Magneto is in almost every patch I make. If nothing else the spring reverb sounds really realistic. I’ve owned two actual space echoes (101, 301) and while those had that je ne sais quoi of real tape machines, they also overdrove really easily and are a hassle for all of the well documented reasons. The magneto gets close enough that, with the right settings, I wouldn’t be able to tell the difference once it was in a mixed and mastered track. On some level, most tracks need a little delay and reverb, and this is as good as any for end-of-chain sorts of duties, provided it fits your music.

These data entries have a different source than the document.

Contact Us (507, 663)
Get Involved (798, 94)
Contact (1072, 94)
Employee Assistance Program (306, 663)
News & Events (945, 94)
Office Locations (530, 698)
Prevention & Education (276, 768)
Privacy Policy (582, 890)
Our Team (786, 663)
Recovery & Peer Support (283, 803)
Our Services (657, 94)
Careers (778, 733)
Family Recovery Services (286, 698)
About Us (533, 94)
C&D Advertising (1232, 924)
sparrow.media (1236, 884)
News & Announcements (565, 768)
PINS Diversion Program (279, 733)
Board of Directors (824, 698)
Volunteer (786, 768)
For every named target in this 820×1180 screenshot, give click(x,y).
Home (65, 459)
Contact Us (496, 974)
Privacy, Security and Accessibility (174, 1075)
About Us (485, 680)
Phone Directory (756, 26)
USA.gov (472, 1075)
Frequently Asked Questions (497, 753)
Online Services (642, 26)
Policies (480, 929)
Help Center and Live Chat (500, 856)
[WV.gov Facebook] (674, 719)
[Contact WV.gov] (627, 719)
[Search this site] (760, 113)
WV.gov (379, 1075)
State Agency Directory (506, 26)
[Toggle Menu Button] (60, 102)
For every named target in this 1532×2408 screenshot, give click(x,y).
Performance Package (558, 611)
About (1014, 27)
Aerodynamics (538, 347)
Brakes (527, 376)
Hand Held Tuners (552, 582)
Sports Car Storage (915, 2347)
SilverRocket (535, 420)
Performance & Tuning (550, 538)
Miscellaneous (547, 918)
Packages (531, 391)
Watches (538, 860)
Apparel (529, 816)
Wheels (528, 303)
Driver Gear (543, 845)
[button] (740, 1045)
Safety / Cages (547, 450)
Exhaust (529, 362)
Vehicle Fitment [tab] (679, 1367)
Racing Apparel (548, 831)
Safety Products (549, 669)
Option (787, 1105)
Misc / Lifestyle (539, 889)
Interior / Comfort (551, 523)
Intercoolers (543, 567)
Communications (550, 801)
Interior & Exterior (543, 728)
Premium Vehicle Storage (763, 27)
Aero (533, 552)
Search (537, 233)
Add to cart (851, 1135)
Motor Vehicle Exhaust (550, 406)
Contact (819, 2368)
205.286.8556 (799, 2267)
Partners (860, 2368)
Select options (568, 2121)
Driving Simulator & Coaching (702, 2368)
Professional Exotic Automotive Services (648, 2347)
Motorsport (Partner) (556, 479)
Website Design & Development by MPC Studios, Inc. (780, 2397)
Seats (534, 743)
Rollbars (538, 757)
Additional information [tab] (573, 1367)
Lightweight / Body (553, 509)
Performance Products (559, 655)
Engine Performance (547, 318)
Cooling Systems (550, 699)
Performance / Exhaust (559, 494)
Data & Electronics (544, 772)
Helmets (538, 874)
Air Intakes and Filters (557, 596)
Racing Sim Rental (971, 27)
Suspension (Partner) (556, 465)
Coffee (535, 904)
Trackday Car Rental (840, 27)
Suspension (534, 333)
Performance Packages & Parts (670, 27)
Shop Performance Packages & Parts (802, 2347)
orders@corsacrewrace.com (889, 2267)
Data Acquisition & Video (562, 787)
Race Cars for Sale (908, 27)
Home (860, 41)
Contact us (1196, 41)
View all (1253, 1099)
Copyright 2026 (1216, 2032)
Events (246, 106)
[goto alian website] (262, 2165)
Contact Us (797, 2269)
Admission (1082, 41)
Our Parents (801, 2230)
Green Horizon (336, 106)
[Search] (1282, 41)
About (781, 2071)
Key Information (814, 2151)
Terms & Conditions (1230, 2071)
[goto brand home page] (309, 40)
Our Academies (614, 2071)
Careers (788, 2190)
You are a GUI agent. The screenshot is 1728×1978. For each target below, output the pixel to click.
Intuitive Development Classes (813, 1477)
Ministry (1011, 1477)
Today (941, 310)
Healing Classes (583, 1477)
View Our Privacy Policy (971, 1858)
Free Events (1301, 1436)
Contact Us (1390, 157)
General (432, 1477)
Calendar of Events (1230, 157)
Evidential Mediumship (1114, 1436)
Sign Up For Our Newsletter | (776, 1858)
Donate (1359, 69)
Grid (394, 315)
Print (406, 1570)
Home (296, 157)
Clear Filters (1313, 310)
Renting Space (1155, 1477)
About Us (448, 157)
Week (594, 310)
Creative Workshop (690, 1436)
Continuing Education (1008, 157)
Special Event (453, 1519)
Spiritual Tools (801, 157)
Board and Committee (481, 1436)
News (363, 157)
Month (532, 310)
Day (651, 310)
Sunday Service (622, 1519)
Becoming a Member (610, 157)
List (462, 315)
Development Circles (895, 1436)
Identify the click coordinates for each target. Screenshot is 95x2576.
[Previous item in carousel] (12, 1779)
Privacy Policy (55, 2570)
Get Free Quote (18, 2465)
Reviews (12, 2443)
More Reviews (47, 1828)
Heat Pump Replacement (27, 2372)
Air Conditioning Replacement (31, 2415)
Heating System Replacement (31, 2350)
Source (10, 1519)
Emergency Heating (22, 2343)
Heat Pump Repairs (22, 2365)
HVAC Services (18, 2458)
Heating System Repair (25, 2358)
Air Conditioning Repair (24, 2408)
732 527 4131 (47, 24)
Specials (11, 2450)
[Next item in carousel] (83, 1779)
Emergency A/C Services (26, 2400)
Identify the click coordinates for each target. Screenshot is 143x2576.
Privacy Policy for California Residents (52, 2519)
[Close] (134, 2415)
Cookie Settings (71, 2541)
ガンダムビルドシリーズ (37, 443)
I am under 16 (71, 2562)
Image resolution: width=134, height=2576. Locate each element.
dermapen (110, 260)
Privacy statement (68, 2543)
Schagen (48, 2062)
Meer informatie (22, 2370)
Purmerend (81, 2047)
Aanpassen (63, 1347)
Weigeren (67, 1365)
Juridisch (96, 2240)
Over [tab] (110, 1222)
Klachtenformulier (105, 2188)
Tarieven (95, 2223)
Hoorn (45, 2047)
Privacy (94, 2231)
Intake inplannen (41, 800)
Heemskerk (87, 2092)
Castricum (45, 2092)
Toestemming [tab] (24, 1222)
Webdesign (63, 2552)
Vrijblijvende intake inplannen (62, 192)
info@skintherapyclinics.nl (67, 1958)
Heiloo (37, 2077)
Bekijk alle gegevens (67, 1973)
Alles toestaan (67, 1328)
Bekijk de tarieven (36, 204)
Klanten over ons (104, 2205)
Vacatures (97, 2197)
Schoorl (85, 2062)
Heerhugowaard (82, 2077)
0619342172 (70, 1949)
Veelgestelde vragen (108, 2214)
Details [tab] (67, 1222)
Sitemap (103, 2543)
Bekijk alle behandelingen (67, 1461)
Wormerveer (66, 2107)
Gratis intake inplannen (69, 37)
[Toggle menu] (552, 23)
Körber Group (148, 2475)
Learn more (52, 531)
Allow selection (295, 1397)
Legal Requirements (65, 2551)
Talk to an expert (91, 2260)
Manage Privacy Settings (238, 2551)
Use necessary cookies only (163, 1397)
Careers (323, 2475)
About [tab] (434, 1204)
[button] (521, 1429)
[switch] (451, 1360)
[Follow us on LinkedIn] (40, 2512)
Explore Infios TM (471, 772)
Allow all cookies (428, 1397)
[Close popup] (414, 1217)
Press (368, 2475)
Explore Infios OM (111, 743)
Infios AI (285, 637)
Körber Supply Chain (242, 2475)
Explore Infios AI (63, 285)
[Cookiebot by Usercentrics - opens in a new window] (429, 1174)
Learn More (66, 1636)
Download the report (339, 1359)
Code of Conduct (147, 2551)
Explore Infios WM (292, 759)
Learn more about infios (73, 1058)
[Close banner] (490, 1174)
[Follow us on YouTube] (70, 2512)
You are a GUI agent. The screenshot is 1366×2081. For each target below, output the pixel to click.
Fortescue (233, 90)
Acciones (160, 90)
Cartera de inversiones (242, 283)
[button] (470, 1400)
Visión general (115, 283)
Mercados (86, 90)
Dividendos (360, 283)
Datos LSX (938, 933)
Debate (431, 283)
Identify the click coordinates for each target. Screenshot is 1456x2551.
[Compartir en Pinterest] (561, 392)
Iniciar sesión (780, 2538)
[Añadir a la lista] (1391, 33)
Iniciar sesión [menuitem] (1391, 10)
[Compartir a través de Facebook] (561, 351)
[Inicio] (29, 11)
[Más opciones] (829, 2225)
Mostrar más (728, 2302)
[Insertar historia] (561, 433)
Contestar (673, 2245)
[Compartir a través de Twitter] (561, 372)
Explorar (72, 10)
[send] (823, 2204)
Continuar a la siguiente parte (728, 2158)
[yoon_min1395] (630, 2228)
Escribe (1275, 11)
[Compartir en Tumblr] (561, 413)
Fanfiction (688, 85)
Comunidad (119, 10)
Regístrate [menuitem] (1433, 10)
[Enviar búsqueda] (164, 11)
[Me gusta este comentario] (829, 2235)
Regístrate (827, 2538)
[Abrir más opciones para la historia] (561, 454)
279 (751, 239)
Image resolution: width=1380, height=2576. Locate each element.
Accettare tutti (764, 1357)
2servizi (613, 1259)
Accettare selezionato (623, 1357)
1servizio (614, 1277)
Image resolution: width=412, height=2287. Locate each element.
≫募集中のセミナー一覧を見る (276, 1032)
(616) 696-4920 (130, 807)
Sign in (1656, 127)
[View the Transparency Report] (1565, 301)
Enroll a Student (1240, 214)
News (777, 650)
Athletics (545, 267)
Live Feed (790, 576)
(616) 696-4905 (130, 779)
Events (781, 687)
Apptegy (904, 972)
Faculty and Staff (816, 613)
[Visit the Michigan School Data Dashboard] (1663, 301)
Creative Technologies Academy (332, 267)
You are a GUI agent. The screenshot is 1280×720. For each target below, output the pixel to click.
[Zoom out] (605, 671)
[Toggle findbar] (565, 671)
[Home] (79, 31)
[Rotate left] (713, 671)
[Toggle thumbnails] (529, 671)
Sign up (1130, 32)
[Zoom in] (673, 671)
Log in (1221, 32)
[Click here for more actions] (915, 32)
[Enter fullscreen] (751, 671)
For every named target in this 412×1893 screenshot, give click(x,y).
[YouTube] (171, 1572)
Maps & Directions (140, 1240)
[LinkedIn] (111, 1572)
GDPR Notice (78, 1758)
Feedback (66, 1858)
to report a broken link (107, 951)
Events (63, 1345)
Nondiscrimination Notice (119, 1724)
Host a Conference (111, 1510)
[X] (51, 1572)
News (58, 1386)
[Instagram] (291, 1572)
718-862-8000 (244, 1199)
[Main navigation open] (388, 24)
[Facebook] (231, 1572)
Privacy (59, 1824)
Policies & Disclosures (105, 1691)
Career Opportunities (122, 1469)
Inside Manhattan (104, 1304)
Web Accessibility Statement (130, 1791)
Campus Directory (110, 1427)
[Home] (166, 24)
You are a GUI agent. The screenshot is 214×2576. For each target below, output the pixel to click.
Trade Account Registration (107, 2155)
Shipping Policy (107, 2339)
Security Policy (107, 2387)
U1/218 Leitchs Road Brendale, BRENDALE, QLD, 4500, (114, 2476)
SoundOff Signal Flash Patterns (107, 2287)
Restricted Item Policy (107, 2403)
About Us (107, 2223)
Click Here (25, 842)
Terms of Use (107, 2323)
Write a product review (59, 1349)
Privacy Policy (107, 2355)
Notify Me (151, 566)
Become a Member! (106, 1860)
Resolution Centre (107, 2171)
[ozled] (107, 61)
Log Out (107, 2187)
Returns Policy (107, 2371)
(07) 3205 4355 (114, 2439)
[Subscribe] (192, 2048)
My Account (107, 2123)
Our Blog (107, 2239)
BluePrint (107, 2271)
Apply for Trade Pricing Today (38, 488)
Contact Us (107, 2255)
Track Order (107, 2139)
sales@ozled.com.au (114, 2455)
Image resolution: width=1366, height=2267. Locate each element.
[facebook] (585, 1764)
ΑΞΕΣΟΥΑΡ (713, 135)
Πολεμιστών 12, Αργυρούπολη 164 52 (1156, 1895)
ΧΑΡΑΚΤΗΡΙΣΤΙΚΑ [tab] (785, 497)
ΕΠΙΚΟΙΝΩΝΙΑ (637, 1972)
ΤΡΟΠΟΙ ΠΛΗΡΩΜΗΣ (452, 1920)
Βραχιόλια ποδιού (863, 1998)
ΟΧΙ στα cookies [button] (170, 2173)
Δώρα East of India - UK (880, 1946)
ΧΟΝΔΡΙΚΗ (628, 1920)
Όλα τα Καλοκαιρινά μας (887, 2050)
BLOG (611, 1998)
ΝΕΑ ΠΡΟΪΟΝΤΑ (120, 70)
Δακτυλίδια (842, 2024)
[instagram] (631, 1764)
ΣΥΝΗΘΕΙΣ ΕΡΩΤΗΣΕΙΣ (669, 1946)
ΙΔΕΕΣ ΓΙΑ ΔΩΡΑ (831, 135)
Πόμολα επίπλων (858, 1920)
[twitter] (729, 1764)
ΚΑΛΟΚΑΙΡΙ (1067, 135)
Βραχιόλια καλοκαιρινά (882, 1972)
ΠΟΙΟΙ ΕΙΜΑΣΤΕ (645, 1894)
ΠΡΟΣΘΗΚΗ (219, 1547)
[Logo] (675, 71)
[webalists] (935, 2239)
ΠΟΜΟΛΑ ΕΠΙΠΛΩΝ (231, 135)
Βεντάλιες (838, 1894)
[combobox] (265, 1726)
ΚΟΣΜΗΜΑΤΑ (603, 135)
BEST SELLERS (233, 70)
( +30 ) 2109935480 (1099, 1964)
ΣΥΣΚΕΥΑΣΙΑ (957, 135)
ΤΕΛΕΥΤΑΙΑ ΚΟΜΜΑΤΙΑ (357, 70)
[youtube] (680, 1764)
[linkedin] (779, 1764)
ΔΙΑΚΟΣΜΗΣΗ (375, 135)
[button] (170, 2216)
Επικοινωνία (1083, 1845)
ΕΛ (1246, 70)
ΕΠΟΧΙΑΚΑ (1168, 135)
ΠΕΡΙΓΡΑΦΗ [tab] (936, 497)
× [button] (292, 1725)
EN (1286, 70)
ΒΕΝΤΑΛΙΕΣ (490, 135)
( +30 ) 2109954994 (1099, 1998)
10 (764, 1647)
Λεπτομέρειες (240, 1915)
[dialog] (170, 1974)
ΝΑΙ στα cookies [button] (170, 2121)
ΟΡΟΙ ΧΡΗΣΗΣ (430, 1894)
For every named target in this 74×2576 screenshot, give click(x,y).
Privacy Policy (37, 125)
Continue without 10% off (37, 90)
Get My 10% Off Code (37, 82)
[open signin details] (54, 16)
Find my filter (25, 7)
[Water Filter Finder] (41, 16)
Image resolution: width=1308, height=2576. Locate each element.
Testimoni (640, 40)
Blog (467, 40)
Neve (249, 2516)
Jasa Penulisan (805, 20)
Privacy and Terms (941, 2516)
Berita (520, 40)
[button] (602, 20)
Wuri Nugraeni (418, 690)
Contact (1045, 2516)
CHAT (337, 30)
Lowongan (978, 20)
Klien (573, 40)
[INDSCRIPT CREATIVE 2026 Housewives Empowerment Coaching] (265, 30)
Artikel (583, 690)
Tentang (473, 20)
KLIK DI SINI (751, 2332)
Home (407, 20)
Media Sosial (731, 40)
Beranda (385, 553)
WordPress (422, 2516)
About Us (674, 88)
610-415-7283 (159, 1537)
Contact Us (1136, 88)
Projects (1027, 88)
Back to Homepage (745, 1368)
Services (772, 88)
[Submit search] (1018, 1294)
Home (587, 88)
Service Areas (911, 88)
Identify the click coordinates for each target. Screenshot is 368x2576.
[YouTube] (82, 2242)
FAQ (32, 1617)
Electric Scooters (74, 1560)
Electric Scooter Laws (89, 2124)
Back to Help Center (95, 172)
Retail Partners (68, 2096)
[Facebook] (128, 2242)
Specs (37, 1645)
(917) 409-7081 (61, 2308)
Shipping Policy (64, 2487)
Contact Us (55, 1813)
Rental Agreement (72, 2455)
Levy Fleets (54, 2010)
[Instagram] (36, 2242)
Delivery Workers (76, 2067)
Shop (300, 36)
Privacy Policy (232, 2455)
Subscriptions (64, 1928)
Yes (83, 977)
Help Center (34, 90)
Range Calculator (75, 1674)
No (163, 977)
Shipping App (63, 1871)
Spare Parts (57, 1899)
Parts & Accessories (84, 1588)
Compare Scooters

Sound design: yeah it sounds like itself. But that’s a very good sound. I also recommend other people’s tip of mangling the feedback loop. I get particularly cool results with nasty filters like the doepfer wasp or the Erica vcf1. That is also a general patch tip I’d give for any module—feedback is it’s own subdiscipline in the world of patching approaches.
How I CV it:
It’s not a crazy sound mangling cv-able beast like say, erbe verb or clouds. What it does do in a very cool way though is allow you to move the pitch of the echoes up and down a couple octaves (precision adder from the disting into speed is how I do it with mine) and that sound is simply gorgeous. It sounds almost as good as my MF-104m in terms of spitting out super slowed down grainy warbly repeats, especially in shift mode, and for that it’s a forever-keeper module for me.
I also like to use it as a sort of single voiced mellotron by sampling a single synth note and then playing it chromatically via v/o. With age/crinkle/warble set just right, it absolutely drips with weird BOC type vibes.
In terms of anything else súper avante garde, I admit I haven’t scratched the surface, but I trust there are plenty of secrets still to unlock.
Other thoughts:
Why oh why is it set up the way it is? Why are the ins and outs both on the left side of the module, and the speed cv is on the right side of the module? Because of the placement, it permanently lives in the penultimate top right corner of my rack spot (with a disting to the right for those aforementioned octave shift duties). Because the ins and outs placement though, it drapes cables across everything else, including itself, which is annoying.
TLDR: better than a real tape delay for my needs, not the most versatile module in town but not bad either, probably keeping it forever.